#### [TASK DIRECTIONS]
Every line in the records below between the one holding "868x1379 pixels. How" and the one holding "Given: Click the Virtual Session purple icon", inclusive, is to be set down exactly; all other lines are to be left out.

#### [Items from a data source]
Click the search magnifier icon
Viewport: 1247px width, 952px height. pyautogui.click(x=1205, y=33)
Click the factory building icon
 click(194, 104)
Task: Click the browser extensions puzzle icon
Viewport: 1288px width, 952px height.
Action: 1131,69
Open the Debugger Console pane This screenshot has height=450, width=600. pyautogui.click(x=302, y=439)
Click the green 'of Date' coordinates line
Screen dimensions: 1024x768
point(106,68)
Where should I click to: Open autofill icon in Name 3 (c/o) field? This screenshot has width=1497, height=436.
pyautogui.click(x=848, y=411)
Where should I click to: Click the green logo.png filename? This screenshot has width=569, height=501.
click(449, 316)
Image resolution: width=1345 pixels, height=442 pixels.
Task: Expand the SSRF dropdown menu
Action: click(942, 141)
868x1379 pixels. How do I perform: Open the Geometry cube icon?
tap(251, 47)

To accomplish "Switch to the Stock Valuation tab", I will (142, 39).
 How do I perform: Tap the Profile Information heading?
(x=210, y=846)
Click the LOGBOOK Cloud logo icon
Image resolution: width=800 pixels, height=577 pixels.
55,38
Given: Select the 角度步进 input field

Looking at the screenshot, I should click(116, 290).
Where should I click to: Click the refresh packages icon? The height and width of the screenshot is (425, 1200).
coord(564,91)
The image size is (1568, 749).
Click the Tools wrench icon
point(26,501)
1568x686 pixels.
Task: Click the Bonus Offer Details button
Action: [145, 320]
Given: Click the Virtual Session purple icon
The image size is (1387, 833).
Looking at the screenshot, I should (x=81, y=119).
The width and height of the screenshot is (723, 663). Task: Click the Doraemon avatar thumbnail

#### [EXPECTED ANSWER]
868x1379 pixels. How do I perform: Open the Geometry cube icon?
tap(251, 47)

To accomplish "Switch to the Stock Valuation tab", I will (142, 39).
 How do I perform: Tap the Profile Information heading?
(x=210, y=846)
Click the LOGBOOK Cloud logo icon
Image resolution: width=800 pixels, height=577 pixels.
55,38
Given: Select the 角度步进 input field

Looking at the screenshot, I should click(116, 290).
Where should I click to: Click the refresh packages icon? The height and width of the screenshot is (425, 1200).
coord(564,91)
The image size is (1568, 749).
Click the Tools wrench icon
point(26,501)
1568x686 pixels.
Task: Click the Bonus Offer Details button
Action: [145, 320]
Given: Click the Virtual Session purple icon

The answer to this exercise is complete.